Editor’s Note: This post was originally published in Sep 2022 in Medium.
Netflix Conductor is a well known platform for service orchestration allowing developers to build stateful applications in the cloud without having to worry about resiliency, fault tolerance and scale. Conductor allows building stateful applications — automation as well as human actor driven flows by composing services that are mostly stateless.
At Orkes, we regularly scale Conductor deployments to handle millions of workflows per day and we often get questions from the community on how to scale the Conductor and if the system can be scaled to handle billions of workflows.
We ran a benchmark to test the limits of Conductor’s scalability using a simple single node setup on a laptop. The results were not so surprising, given our experience with Conductor, — with the right configuration, Conductor can be scaled to handle the demands of really large workloads.
We measured the peak stable throughput Conductor can achieve on the following parameters:
We measured p50, p95 and p99 latencies for the critical APIs in Conductor:
We created a load testing workflow which is complex enough with a total of 13 steps.
For the experiment a set of load testing workers were created that were used to poll for the tasks in the workflow, and produce a dummy output.
Conductor has a pluggable metrics system and we used Prometheus to capture and Grafana to visualize various metrics.
The experiment was designed to send a sustained workload of 200+ workflow executions / sec. The test workflow also embedded a sub-workflow with a single step inside, so during the experiment, we were starting approximately 400+ workflow/sec.
For the Conductor version, we used Orkes’ build of Conductor that is tuned and customized to handle large workflows with minimal latency possible and optimize the operational costs.
We have a version of this available under open source at https://github.com/orkes-io/orkes-conductor-community.
Conductor servers are a horizontally scalable system, for this test we ran a single node server — of course your production setup should have at-least 3 nodes in multiple availability zones / racks for higher availability.

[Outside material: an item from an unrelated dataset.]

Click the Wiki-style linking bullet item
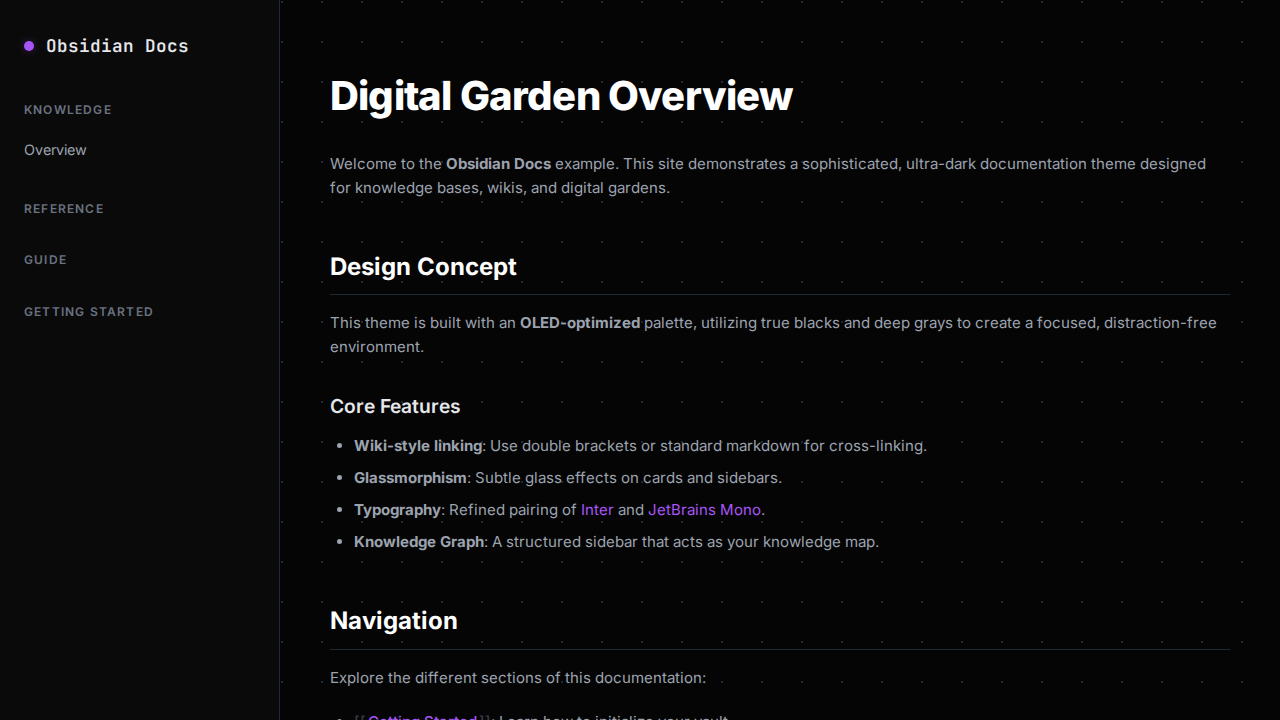Viewport: 1280px width, 720px height. tap(640, 446)
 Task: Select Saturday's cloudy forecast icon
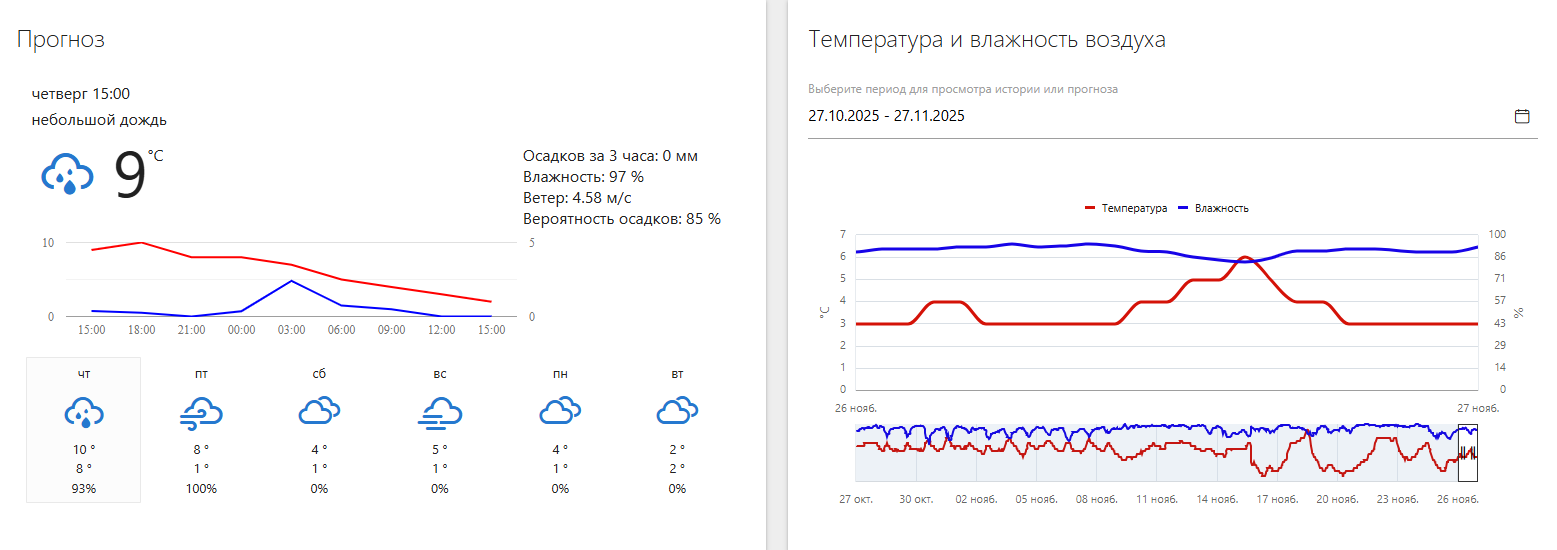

The Conductor server was running on a Macbook Pro with M1 Max CPU and 64GB of RAM. The same machine also ran a single node redis server. Postgres database was running on another Macbook Pro with M1 Max CPU and 32GB of RAM. The same machine also ran task workers. A Core i9 Macbook pro with 32 GB RAM ran Prometheus, Grafana, a load generator docker container and task workers.
The systems communicated over WiFi 6 network — no wired connectivity, which potentially could have improved latencies a bit. The machines were roughly equivalent to a c7g.2xlarge instance type of AWS (memory consumption in the tests was below 16GB offered by this instance type).
Testing the limits of how many workflows can be started in a burst. For this experiment we wanted to remove any network latencies so we ran the wrk on the same host as the Conductor server running thereby removing any network latencies out of equation. This gives us a theoretical max request/sec assuming the network is limitless (which it isn’t’).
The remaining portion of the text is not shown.